ついに念願のスーパーSUV対決が実現した。550ps/770Nmを誇るポルシェ カイエン ターボ クーペに対するは、アストンマーティン初のSUV、DBX(550ps/700Nm)だ。スーパースポーツ並のパフォーマンスを秘める2台の走りはいかに。

「550psを受け止める高剛性ボディ、その走りはまるでスーパースポーツだ」

気が付けば、街を走るクルマの多くがSUV、あるいはクロスオーバーと呼ばれるジャンルのモデルになってしまった。それはいわゆるプレミアムブランドにおいても同様で、SUVを生産することは、今や自動車メーカーの経営に、非常に大きな役割を果たしているといっても間違いではないのである。あるスーパースポーツメーカーなどは新たにSUVを市場に投じたことで、年間の生産台数を倍増するまでに至っているのだから、やはりSUVの持つ影響力は大きい。

今回、改めてその魅力を探ってみたのは、プレミアムブランドにSUVを投入したという意味では最も早い対応を見せたポルシェと、昨年新型SUVを誕生させたアストンマーティンの作。カイエン ターボ クーペとDBXだ。ちなみにポルシェが初代カイエンを市場に投じたのは2002年のことで、現行モデルは第3世代。強く湾曲したルーフラインが特徴的なクーペは、ポルシェ伝統の作である911のスタイルにあえて似た印象を与えることで、スポーツ性をさらに強調する目的があったことは間違いないだろう。

一方のDBXは、こちらも非常に美しいボディスタイルだ。個性的なフロントグリルから、それがアストンマーティンの作であることはカーマニアなら一瞬で判断がつくところだろう。ライン構成はとても柔らかく、全体的な面構成の美しさで見る者の目を魅了するのはカイエン ターボ クーペと同様。ボディサイズは全長で5039mm、ホイールベースが3060mmにも達するDBXの方が大きく、それはSUVとしては重要な性能のひとつでもあるラゲッジルームにも影響している。後席を使用した状態での容量はカイエン ターボ クーペが598リットルであるのに対して、DBXは632リットルの積載が可能とされているのだ。

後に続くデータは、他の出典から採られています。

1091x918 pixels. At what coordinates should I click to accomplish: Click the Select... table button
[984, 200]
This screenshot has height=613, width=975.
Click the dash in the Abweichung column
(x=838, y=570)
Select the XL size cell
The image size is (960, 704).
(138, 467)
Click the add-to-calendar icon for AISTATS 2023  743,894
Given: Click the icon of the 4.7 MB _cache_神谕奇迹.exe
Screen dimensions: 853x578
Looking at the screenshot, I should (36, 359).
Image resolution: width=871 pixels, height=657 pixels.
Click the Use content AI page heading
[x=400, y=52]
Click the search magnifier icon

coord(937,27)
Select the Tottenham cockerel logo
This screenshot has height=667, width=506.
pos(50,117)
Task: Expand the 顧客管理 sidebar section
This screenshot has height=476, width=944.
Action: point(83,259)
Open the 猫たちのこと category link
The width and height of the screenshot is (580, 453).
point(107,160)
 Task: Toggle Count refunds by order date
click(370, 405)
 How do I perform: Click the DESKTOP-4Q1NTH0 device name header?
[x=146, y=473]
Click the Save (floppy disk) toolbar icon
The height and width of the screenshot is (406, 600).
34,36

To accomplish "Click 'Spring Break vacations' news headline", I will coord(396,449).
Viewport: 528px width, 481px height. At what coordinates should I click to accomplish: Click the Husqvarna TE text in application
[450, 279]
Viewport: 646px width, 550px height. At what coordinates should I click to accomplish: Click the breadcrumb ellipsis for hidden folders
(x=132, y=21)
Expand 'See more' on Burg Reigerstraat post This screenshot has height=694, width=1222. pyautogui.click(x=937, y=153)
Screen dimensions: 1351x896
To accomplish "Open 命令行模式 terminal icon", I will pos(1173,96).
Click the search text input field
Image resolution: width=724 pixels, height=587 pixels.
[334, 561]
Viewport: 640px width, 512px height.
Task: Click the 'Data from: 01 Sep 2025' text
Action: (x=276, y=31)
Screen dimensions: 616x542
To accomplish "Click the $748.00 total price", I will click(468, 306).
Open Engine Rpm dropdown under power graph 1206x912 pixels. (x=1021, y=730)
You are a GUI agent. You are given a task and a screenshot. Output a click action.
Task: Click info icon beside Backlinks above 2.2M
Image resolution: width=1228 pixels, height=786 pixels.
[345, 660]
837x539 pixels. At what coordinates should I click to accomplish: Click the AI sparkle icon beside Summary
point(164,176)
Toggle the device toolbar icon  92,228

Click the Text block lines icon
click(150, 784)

「物理的なスイッチは、ステアリングホイール上を除いて一気に数が減った」

まずはカイエン ターボ クーペからステアリングを握る。相変わらず素晴らしいホールド性を感じさせるドライバーズシートに身を委ねると、目前にあるのはすでに見慣れたメーターパネルで、まずはそこに大きな安心感を覚える。

ルーフはスタンダードなカイエンと比較すると前席に座る限り変わらない印象で、ドライビングに集中する場合でも圧迫感を感じることはない。物理的なスイッチは、ステアリングホイール上のそれを除いて一気に数は減ったが、これも時代の流れというものか。最初は操作にとまどう場面もあったが、走り続ける中でそれも気にはならなくなった。

「コーナリングは常にナチュラルでシャープな印象に終始している」

搭載されるエンジンは4.0リッターV型8気筒ツインターボ。最高出力は550ps、最大トルクは770Nmを発揮する。特に最大トルクは1940~4500rpmの領域で完全フラットに発揮されるため、あえて組み合わされる8速ティップトロニックSをシフトしなくても、アクセルペダルを踏み込むだけで追い越し時などの中間加速では十分な余裕を感じ取ることができる。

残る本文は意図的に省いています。